**Passage shown**
↓

The possibility that every section may not necessarily have the same value vote has accordingly been retained in the STSM Act, as has the ability to modify the financial contributions of section owners to the body corporate.


[27] The appellant states that the owners of residential sections have no effective voice in the management, control and administration of the body corporate. I am not able to share that point of view:

(a) The special rules indicate that the body corporate, conceptually, is comprised of two segments: the commercial segment and the residential segment. Special rule 4.5 provides that one of the three trustees that the second respondent must have must represent the residential segment. There is thus representation for residential owners on the board of trustees;

(b) In terms of special rule 4.6, at every annual general meeting, the owners of residential sections elect a committee known as the ‘Residential Management Committee’ whose function is to manage the residential aspects of the second respondent’s property;

(c) At meetings of trustees, special rule 25 and 25.1 provides that any trustee may propose that an issue is solely a residential matter, and if there is agreement on this, then only the vote of the residential trustee shall count;

(d) If there is no agreement that the matter is a residential matter, then in terms of special rule 25.2, the matter is put to the vote and all trustees are permitted to vote on it. After the chairman has recorded the votes, he is required immediately in terms of special rule 25.3 to request the trustees to determine the identity of a referee,17 and once this is done, the matter will be remitted to the referee for his decision.


[28] To suggest, as the appellant does, that the owners of residential sections have no say in the affairs of the second respondent accordingly appears to me to be unfounded.

↑

**Supplied data**
↓

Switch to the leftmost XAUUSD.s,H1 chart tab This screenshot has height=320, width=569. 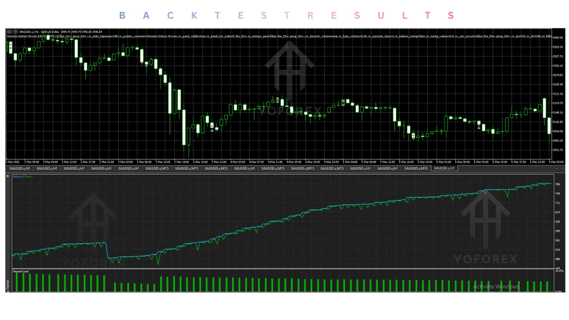coord(20,168)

↑

**Problem A**
Summarize the passage on residential owners' voice in the body corporate in two sentences.
**Problem B**
Write a continuation of the passage on residential owners' say in the body corporate, beginning after its final sentence.
The material has no connection to the text.

**Output A**
The passage rejects the appellant's claim that owners of residential sections have no effective voice in the management of the body corporate, noting that the STSM Act retains unequal vote values and adjustable financial contributions. It supports this by pointing to special rules that reserve one of three trustee seats for the residential segment, let residential owners elect a Residential Management Committee each year, and give only the residential trustee's vote weight on matters agreed to be solely residential, with disputed matters put to a vote and then remitted to a referee.

**Output B**
[29] The first and second respondents submit that there is a sound reason for the differentiation in voting strengths between owners of commercial sections and owners of residential sections. The introduction of the special rules initially drew the commercial tenants to the scheme. As was stated in the second respondent’s replying affidavit in the prior application, the developer, Romwood, acknowledged the investment that the owners of commercial sections made in the property as compared to the investment made by owners of residential sections.18 That investment would presumably have to protected in some way. The introduction of the special rules was one way of achieving this. In addition, as stated in the answering affidavit in this appeal, the first and second respondents submit that the commercial sections pay far higher levies per section than residential owners, many of whom are pensioners, pay in respect of their respective sections. The consequence of this, according to the first and second respondents, is that the levies that are required to be paid by the residential owners in the second respondent are less than half that allegedly paid by owners in neighbouring residential only schemes. An example was provided: a scheme known as Grosvenor Court is a residential only scheme and the levy paid in respect of a 1,5-bedroom section is R4100 per month, whereas in the second respondent a similar section would attract a levy of R1600 to R1800 per month. The proposition that the owners of commercial sections pay higher levies was disputed in reply by the appellant. On the issue of whether levies paid by the owners of residential sections in the second respondent were markedly lower than those paid in solely residential schemes, this was met with a blanket denial and a terse, and unsubstantiated, response that maintenance in other schemes is superior.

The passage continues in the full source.